Apart from such high-falutin' concerns, once one gets into the meat of the TASC proposal, there are all sorts of lurking inequities. Occupants of social housing are completely exempt regardless of means, so a worker living living in a local authority house gets off scot free, despite having the cost of their housing already heavily subsidized by the state. A house just purchased would attract both stamp duty and property tax going froward, whereas a house purchased in 3 months time would only attract the property tax element. A fixed wage worker (e.g. a public servant) living in Dublin is already penalized by virtue of paying much more for their accommodation as compared to their rural colleague on the same salary ... now they would be doubly penalized in the shape of a much higher property tax liability, payable on what is probably a much smaller house. And the suggested cap of 7.5% of gross income? On these pages, blood and tears were shed over the 7.5% public service pension levy. Yet with the same level of income deduction is suggested with a straight face on a heavily indebted property!

Michael Taft said...

Anonymous - yes, each spending proposal must be examined on its merits. The model I quoted from, of course, can't do that. No macro measure can. It measures the impact on the economy as a whole, averaging out all the possible impacts. This is the same approach to measuring inflation and the CSO's basket of goods and services. The inflation rate won't hit everyone the same.

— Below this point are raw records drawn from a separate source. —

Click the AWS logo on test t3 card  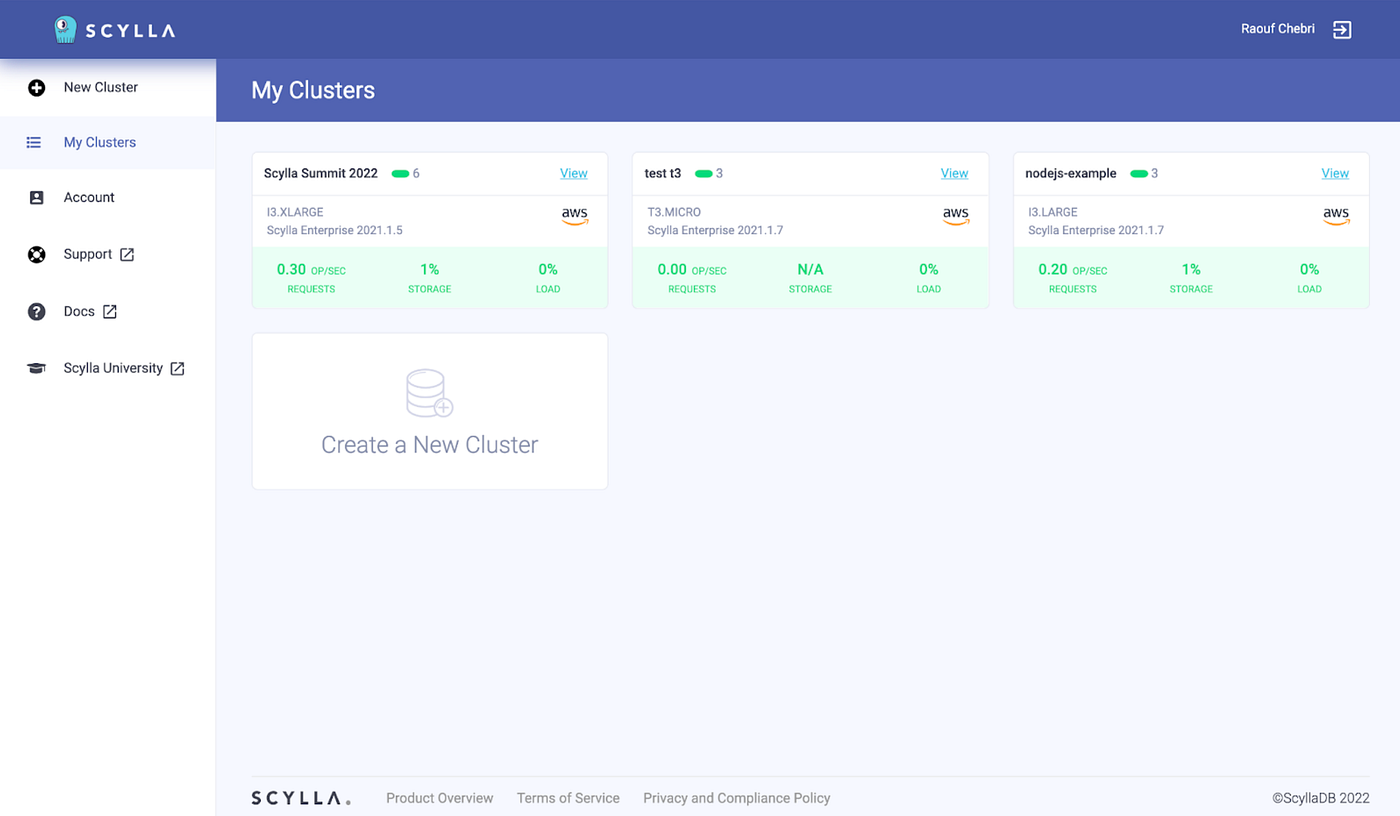click(x=956, y=218)
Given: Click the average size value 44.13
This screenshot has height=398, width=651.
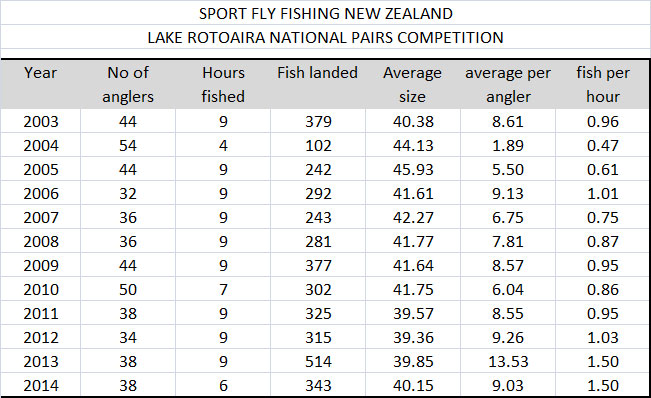Looking at the screenshot, I should [413, 145].
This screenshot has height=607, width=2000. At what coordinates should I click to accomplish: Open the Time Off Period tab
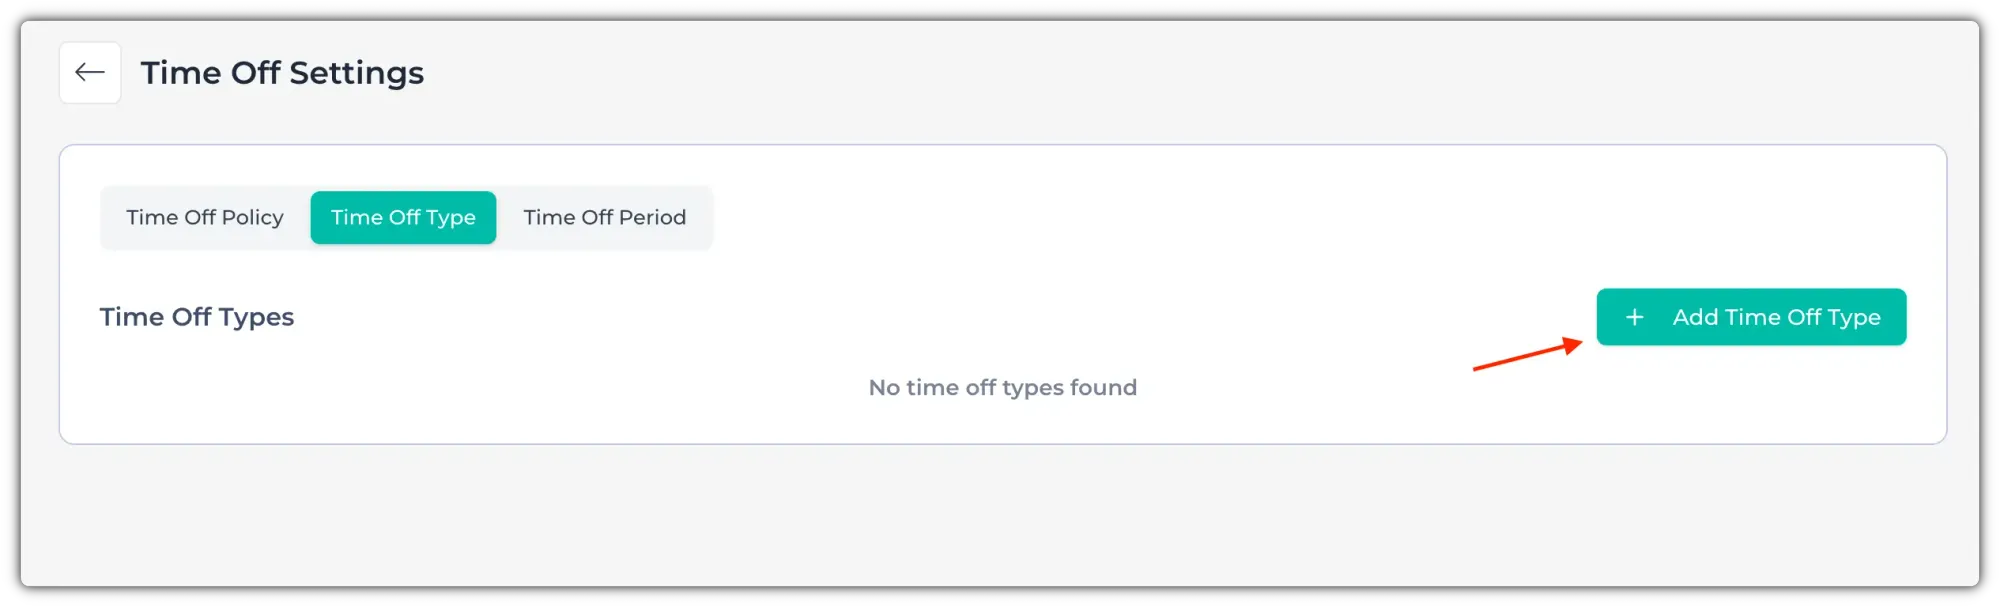pos(604,217)
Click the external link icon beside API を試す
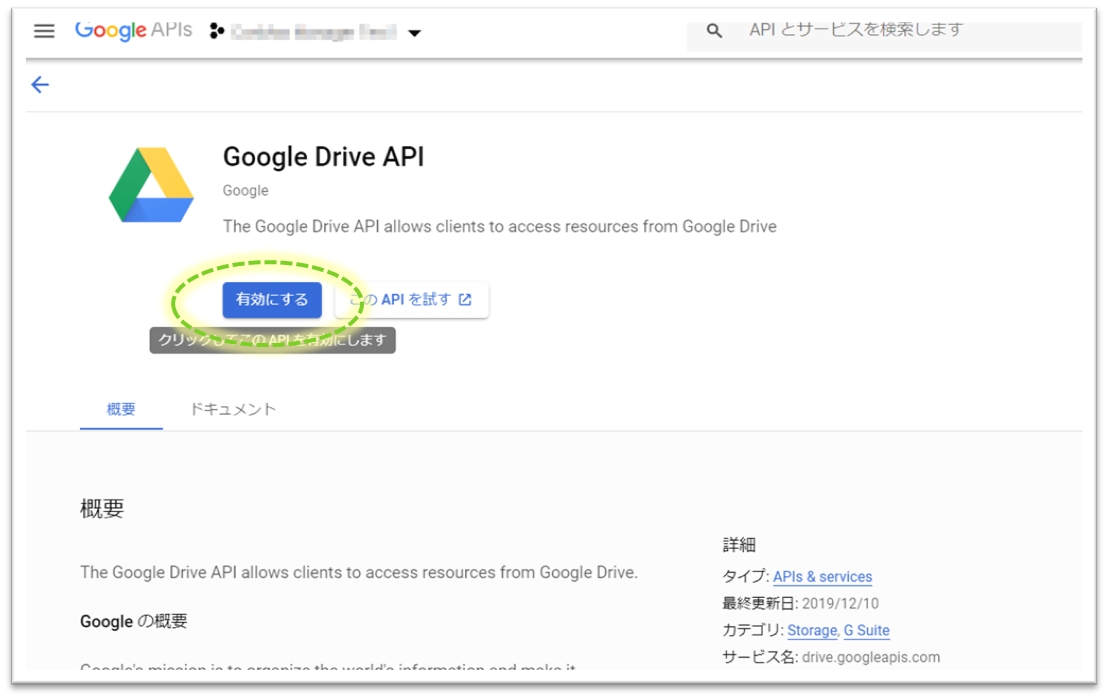 click(x=465, y=300)
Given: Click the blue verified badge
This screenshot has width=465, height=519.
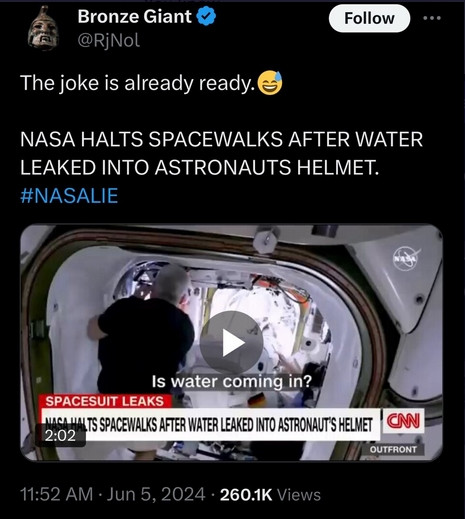Looking at the screenshot, I should pyautogui.click(x=207, y=17).
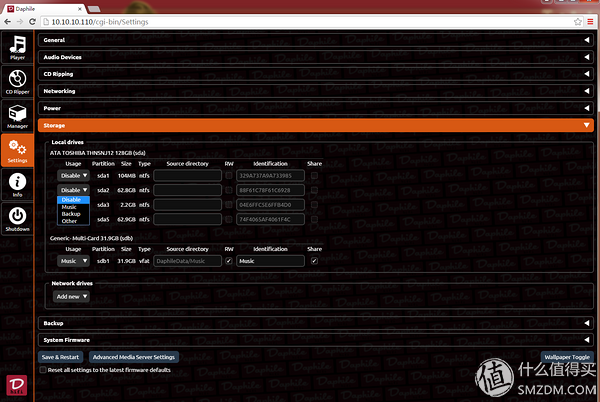Click the Daphile logo at bottom left
The image size is (600, 402).
coord(17,384)
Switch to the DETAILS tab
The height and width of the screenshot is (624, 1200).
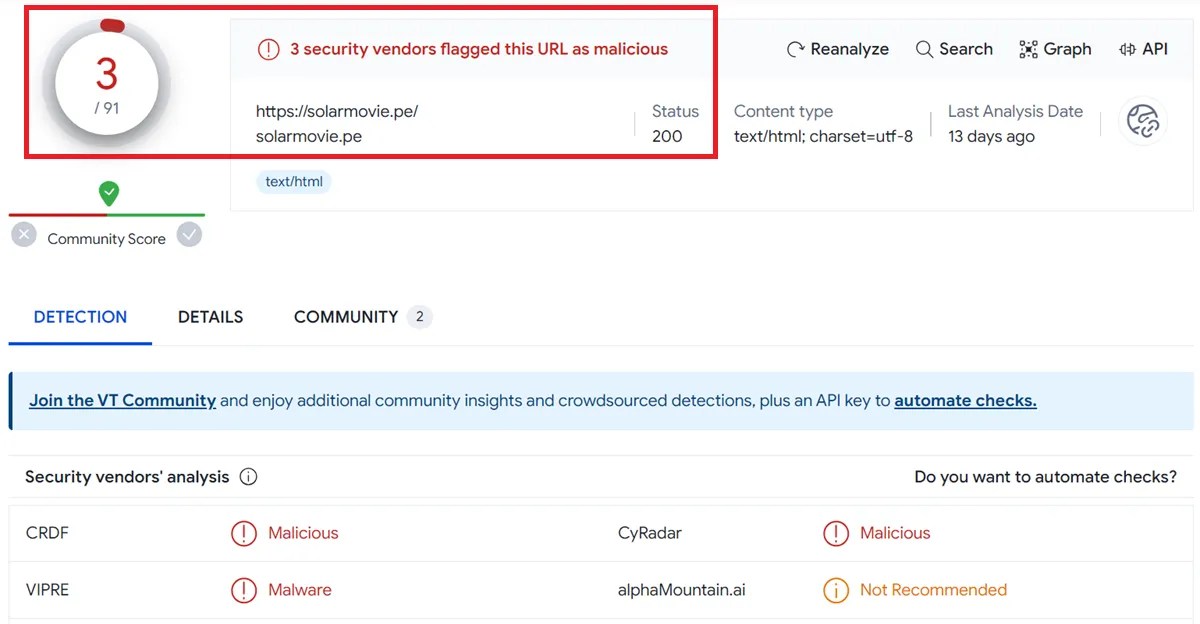point(210,317)
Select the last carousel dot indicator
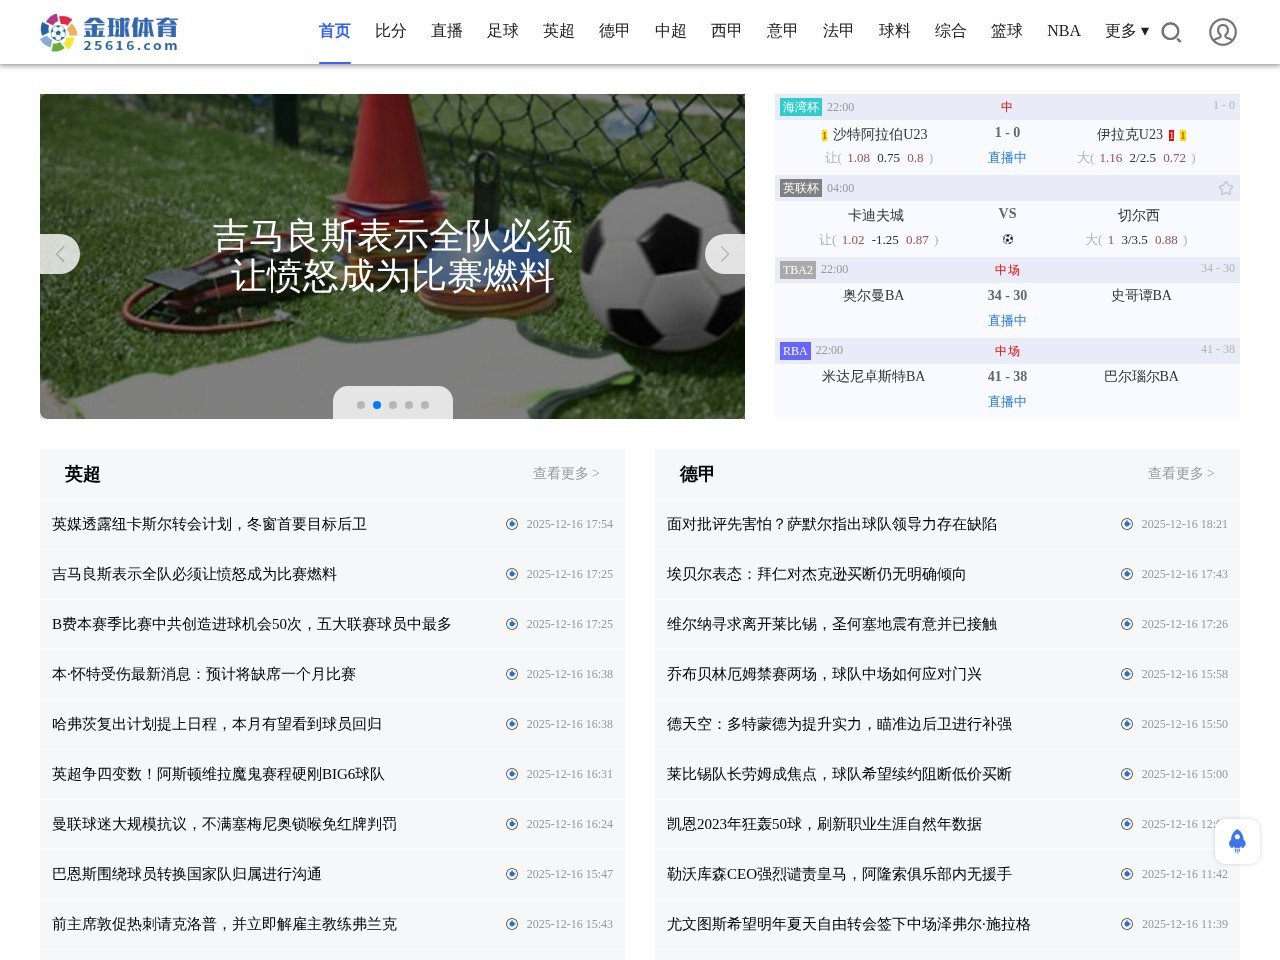This screenshot has width=1280, height=960. click(x=425, y=405)
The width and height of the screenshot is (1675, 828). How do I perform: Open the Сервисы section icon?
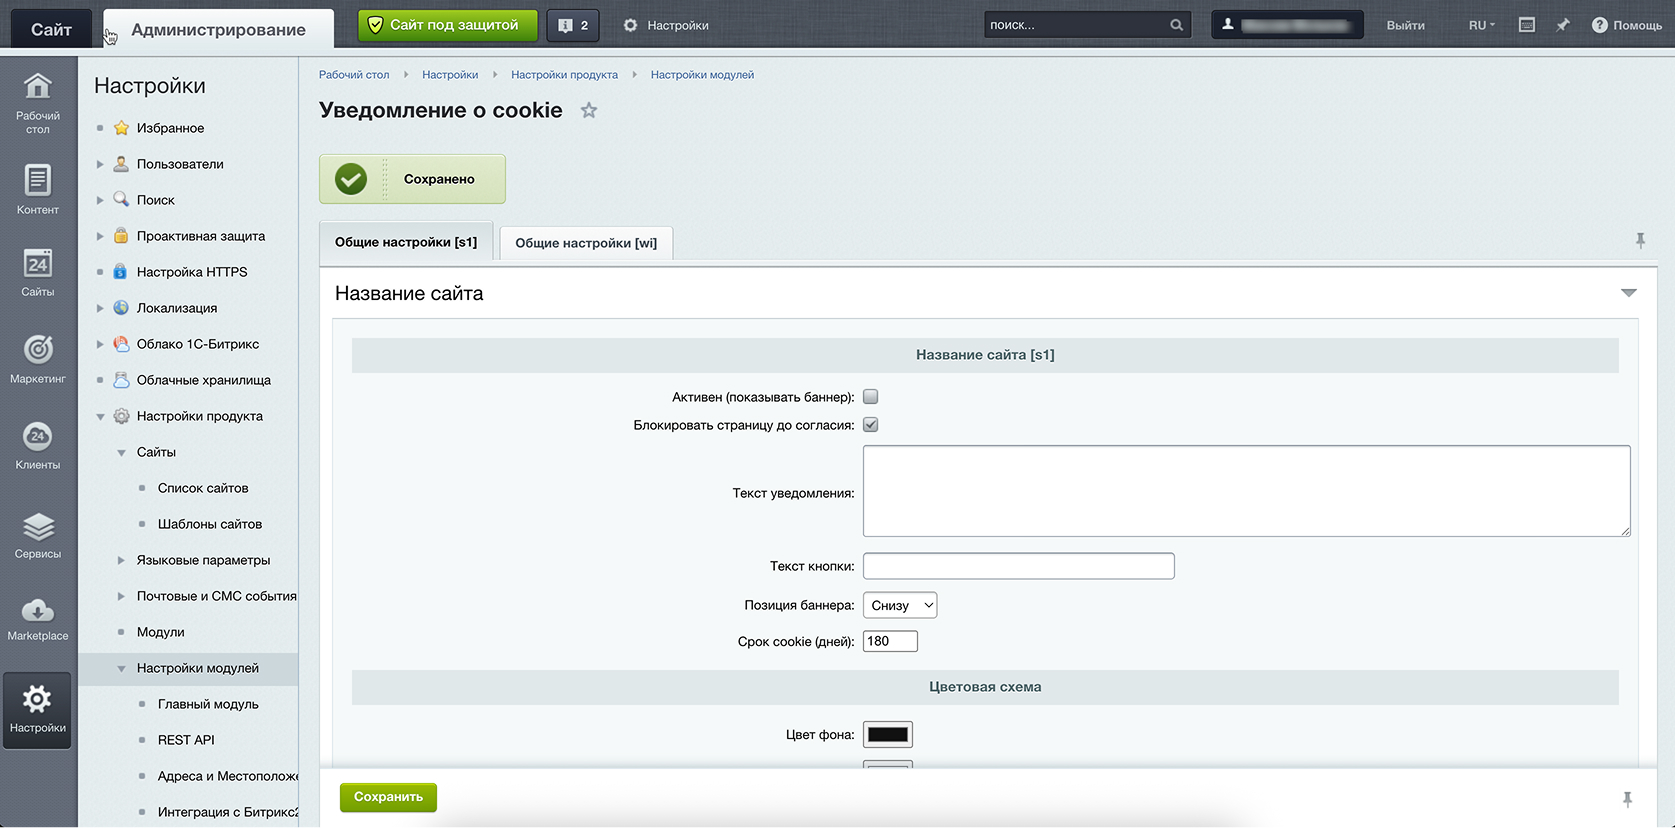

But the examples you raise are helpful. For insntace, the McCarthy Report states that cutting GMS payments to GPs through competitive tendering would save €370 million. But, of course, it wouldn't. As 50 percent of that at the margin is taxed, it would save only half that amount. And that's not counting any economic impact, though this would probably be minimal. Again, you have pointed out how the McCarthy report is economically and fiscally defective.